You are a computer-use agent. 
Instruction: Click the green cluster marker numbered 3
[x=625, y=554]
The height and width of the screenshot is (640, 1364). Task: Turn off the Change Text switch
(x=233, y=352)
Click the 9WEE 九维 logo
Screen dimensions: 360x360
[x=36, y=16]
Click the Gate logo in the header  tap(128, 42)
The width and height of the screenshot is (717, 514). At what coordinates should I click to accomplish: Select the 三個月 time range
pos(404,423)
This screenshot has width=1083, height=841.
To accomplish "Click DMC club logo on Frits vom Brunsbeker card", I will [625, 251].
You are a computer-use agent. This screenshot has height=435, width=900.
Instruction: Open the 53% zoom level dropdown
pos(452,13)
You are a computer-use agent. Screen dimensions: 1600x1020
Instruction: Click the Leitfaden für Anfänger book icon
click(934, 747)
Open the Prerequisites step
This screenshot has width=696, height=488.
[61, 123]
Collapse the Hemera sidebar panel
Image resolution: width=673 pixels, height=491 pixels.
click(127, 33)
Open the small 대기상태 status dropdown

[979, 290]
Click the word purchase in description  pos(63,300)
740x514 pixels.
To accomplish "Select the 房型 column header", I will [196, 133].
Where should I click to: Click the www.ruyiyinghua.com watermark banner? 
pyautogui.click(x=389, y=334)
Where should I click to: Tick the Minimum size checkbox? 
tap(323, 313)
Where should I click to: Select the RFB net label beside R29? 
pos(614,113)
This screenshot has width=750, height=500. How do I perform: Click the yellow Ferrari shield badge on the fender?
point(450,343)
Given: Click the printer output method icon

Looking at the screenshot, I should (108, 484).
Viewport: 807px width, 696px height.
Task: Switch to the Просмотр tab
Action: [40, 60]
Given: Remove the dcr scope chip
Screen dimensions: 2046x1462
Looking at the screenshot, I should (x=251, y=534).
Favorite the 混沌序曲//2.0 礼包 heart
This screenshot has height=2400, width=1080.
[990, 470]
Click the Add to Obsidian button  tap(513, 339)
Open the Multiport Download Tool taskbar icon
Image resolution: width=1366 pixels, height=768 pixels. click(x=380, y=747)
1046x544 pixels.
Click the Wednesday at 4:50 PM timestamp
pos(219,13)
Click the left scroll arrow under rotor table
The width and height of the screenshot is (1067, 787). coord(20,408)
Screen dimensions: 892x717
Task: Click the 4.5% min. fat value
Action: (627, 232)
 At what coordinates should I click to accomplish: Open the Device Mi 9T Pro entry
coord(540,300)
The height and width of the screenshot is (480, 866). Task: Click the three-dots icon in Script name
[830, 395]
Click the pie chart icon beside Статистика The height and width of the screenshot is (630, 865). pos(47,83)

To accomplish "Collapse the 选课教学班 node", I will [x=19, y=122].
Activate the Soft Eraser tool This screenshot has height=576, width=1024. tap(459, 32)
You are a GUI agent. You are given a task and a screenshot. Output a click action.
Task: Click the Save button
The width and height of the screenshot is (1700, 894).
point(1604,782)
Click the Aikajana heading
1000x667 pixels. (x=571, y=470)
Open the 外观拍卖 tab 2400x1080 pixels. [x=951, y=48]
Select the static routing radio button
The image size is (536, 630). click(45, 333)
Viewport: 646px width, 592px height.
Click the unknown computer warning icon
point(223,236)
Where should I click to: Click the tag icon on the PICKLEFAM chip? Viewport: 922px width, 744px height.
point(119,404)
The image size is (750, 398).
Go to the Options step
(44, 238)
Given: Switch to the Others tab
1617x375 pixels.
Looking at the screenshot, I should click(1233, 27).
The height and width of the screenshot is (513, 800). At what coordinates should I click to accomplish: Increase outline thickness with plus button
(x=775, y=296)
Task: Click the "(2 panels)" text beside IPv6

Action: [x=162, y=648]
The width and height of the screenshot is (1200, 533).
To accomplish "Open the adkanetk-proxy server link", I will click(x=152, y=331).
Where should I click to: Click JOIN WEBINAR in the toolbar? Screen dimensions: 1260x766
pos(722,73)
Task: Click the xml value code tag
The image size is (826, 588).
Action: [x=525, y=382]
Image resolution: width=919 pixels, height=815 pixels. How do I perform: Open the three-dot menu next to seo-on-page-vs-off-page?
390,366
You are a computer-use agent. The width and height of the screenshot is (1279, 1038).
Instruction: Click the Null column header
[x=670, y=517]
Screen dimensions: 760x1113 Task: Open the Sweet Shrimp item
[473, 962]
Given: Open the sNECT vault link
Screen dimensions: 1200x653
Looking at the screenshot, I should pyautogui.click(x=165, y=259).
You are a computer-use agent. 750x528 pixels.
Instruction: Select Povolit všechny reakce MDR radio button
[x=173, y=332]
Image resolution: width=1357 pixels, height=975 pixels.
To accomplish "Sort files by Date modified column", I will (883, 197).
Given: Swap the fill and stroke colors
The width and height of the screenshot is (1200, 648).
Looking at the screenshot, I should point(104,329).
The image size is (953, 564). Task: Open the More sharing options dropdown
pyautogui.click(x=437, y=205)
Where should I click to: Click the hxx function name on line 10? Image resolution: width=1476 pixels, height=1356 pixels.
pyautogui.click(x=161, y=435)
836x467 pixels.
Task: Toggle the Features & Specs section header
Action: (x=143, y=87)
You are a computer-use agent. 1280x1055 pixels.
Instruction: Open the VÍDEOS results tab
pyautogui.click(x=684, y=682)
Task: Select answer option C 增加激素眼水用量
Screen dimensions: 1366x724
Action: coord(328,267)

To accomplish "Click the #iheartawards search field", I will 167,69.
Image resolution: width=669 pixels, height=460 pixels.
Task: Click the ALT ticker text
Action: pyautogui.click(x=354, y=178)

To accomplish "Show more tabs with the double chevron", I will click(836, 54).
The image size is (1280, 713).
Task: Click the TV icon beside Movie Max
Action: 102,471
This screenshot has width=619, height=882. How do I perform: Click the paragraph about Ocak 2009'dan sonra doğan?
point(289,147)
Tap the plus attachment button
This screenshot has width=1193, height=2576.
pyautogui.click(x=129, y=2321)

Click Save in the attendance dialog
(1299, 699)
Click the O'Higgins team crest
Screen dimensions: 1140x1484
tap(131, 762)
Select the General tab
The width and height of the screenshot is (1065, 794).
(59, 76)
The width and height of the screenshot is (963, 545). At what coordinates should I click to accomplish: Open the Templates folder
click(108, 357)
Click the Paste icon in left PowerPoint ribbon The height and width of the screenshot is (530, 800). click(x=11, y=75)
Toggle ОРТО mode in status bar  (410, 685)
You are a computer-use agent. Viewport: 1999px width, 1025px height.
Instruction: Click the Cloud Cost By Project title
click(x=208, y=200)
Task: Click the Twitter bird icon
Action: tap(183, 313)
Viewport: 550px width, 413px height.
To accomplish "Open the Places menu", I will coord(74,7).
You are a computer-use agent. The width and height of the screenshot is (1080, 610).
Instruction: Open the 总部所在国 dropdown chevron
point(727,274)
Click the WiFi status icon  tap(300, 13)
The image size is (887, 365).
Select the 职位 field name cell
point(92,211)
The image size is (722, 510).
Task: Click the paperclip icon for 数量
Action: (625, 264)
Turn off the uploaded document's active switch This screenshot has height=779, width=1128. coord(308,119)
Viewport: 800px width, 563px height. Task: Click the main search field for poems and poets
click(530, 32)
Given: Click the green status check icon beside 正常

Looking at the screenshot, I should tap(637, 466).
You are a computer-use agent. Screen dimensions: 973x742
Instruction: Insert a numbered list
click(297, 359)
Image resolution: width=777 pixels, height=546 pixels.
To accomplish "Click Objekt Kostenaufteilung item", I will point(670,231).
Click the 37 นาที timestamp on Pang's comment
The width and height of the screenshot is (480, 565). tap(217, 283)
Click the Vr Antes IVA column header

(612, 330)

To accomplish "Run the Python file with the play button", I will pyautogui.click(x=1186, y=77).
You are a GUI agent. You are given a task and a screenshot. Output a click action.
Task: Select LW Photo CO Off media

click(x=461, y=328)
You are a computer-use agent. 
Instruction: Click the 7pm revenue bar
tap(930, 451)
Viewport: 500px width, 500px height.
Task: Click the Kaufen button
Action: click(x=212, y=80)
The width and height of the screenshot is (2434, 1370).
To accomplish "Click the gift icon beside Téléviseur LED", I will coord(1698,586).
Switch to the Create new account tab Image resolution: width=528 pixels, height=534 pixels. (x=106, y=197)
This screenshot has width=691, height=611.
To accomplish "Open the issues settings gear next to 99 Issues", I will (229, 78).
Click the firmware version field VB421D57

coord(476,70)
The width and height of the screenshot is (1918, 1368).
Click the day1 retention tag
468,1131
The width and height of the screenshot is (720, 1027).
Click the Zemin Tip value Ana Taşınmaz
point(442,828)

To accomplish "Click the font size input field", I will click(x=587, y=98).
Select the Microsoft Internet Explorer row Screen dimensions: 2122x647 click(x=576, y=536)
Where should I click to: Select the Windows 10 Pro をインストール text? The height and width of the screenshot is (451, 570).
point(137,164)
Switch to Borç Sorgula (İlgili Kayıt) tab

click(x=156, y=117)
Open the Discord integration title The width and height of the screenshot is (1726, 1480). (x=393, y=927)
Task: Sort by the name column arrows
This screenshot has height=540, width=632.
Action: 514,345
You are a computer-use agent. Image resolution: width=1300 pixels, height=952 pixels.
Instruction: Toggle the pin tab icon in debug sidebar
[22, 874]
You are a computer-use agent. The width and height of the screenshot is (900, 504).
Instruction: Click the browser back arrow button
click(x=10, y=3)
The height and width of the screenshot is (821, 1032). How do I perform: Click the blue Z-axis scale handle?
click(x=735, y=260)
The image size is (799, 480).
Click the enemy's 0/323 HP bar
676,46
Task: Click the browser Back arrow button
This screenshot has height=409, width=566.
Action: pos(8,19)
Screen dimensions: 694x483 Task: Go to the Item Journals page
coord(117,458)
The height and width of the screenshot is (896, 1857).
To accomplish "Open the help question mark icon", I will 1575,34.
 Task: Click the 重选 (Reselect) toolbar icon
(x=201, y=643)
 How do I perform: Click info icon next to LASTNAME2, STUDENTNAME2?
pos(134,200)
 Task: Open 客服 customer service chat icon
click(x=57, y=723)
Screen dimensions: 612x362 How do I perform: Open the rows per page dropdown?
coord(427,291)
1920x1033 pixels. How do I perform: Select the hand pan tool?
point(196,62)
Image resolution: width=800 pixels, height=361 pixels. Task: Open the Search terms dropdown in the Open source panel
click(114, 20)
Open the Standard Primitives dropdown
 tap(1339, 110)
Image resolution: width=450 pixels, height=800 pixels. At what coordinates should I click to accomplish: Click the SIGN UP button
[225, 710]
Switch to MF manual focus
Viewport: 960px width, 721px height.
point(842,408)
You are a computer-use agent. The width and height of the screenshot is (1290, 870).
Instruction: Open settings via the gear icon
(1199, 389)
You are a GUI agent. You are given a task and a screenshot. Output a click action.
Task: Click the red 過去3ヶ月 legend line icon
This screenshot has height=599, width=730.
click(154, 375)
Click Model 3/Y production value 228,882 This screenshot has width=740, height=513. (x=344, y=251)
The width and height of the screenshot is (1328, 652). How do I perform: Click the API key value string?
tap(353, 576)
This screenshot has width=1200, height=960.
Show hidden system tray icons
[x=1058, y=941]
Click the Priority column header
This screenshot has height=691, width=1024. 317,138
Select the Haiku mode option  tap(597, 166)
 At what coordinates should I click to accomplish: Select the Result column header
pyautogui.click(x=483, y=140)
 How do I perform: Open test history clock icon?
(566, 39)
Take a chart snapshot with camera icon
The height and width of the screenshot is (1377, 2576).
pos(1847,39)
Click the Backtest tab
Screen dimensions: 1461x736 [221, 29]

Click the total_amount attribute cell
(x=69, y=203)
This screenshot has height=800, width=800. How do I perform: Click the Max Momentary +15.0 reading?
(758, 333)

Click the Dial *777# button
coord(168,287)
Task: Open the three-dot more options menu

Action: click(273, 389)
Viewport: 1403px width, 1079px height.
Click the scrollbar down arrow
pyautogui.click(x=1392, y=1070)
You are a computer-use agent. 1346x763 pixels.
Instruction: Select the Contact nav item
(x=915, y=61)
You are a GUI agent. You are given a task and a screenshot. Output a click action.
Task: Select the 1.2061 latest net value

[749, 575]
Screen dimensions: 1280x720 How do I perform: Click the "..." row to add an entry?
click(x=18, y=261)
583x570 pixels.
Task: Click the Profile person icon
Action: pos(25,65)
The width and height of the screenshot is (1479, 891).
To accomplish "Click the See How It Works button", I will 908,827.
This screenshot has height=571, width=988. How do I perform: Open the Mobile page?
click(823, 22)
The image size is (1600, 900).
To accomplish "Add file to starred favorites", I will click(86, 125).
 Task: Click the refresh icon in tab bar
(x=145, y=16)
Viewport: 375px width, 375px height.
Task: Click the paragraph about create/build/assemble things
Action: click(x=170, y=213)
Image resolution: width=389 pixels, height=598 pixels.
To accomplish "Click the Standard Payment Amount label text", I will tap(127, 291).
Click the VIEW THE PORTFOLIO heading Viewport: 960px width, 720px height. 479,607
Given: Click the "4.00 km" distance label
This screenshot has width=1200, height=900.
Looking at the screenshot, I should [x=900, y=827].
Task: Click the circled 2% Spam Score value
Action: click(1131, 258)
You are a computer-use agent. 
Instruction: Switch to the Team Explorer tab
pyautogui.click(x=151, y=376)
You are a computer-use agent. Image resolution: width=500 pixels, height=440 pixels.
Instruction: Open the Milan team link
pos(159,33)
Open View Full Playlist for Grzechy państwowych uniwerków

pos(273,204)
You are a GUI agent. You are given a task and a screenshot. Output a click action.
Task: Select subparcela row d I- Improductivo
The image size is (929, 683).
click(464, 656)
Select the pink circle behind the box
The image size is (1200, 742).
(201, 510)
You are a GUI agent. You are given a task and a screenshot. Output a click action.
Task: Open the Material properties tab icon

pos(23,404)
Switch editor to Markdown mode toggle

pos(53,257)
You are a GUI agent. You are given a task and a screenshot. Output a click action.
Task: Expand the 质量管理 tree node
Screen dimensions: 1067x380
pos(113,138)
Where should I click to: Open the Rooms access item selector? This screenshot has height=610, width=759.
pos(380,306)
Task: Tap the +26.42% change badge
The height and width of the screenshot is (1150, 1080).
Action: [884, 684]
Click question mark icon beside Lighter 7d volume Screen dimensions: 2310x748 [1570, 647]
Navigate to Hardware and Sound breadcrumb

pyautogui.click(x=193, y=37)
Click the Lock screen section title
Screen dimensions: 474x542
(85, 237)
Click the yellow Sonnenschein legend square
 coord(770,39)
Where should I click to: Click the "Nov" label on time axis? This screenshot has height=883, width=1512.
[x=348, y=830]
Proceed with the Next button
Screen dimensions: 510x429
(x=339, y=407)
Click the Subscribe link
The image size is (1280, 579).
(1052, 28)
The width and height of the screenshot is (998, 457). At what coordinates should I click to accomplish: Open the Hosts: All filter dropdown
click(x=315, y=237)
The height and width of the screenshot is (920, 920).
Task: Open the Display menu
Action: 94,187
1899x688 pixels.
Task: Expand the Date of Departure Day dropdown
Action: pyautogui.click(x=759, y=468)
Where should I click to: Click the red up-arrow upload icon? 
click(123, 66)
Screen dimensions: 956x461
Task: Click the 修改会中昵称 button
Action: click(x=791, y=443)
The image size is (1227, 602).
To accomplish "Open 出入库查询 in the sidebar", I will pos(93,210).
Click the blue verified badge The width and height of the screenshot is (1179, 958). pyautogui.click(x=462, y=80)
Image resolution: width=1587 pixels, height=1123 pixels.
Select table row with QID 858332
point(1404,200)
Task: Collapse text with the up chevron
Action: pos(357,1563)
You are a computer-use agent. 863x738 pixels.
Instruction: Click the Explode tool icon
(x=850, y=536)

• [EXERCISE]: From the opening line of the data above through the line holding "You are a computer-use agent. Screen dimensions: 1600x1020", give every line again exactly as it stands.

• [ANSWER SPACE]:
You are a computer-use agent. 
Instruction: Click the green cluster marker numbered 3
[x=625, y=554]
The height and width of the screenshot is (640, 1364). Task: Turn off the Change Text switch
(x=233, y=352)
Click the 9WEE 九维 logo
Screen dimensions: 360x360
[x=36, y=16]
Click the Gate logo in the header  tap(128, 42)
The width and height of the screenshot is (717, 514). At what coordinates should I click to accomplish: Select the 三個月 time range
pos(404,423)
This screenshot has width=1083, height=841.
To accomplish "Click DMC club logo on Frits vom Brunsbeker card", I will [625, 251].
You are a computer-use agent. This screenshot has height=435, width=900.
Instruction: Open the 53% zoom level dropdown
pos(452,13)
You are a computer-use agent. Screen dimensions: 1600x1020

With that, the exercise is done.